Click + Create API to create a new API. The name and identifier are up to you, but the Signing Algorithm should be set to RS256 so tokens get signed with Auth0’s private key. Once the API is created, Auth0 also creates a Test Application. On the Test tab, you can request tokens for any of your authorized applications (like the default Test Application).

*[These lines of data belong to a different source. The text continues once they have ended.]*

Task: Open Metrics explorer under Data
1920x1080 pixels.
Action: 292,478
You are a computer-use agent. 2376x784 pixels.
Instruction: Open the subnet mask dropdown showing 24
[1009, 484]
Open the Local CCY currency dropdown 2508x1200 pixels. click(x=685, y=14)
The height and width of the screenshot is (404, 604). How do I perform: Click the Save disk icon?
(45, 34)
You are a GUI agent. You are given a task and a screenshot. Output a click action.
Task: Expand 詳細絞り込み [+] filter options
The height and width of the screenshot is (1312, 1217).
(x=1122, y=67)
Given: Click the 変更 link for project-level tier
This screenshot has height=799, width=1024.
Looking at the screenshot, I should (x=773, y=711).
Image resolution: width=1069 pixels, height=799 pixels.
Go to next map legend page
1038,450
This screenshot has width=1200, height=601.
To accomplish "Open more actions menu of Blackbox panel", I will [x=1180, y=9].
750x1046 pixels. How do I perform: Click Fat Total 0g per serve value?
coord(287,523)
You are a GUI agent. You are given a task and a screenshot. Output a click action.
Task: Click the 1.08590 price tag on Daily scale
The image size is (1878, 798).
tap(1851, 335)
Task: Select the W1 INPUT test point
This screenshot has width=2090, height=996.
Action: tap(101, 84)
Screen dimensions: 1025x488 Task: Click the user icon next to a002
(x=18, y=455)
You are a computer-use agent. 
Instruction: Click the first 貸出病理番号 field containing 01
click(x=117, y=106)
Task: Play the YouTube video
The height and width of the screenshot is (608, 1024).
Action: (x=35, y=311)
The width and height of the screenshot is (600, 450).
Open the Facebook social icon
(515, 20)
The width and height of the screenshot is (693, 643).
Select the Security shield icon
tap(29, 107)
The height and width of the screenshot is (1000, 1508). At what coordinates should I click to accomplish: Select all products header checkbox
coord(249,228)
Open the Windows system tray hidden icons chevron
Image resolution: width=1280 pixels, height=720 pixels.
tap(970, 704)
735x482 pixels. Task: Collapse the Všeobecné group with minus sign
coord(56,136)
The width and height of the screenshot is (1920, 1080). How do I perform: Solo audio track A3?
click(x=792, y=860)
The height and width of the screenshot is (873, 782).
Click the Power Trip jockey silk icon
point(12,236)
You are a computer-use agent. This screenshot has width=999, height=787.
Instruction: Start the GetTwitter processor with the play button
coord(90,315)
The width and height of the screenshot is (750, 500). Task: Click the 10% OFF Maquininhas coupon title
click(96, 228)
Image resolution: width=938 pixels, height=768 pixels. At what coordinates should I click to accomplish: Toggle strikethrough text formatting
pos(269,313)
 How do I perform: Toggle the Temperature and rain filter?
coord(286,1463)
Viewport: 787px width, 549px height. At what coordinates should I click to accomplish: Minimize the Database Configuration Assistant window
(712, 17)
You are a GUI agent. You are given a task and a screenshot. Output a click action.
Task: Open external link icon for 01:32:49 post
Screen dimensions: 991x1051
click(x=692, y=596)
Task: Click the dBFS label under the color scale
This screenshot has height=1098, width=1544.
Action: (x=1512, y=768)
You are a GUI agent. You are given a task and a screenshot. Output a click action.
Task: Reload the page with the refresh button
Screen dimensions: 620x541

The response section will contain the access_token.

Testing it
#

To test locally, you need to run the Akka Serverless proxy alongside your service container:

## Set your dockerhub username
export DOCKER_REGISTRY=docker.io
export DOCKER_USER=<your dockerhub username>

## Run the npm install command
npm install

## Build container
docker build . -t $DOCKER_REGISTRY/$DOCKER_USER/akkaserverless-auth0-javascript:1.0.0

## Create a docker bridged network
docker network create -d bridge akkasls

## Run your userfunction
docker run -d --name userfunction --hostname userfunction --network akkasls $DOCKER_REGISTRY/$DOCKER_USER/akkaserverless-auth0-javascript:1.0.0

## Run the proxy
docker run -d --name proxy --network akkasls -p 9000:9000 --env USER_FUNCTION_HOST=userfunction gcr.io/akkaserverless-public/akkaserverless-proxy:0.7.0-beta.9 -Dconfig.resource=dev-mode.conf -Dcloudstate.proxy.protocol-compatibility-check=false

With the access_token from Auth0, you can call the service:

## Set your Access Token
export ACCESS_TOKEN=<your access token>

## Send a request
curl --request POST \
  --url http://localhost:9000/greet \
  --header 'Content-Type: application/json' \
  --header 'X-Custom-JWT-Auth: '$ACCESS_TOKEN'' \
  --data '{
    "name": "World",
    "greeting": "Hello"
}'

## The result will be
{"message":"Hello, World!"}

If you change the token to anything else, you’ll get an error:

Error: Unable to obtain valid JWT token

What’s next?
#

That’s really all there is to it. Securing Akka Serverless apps with Auth0 comes down to a JWT validation class and a few lines of configuration. Let me know what you’d like to see next!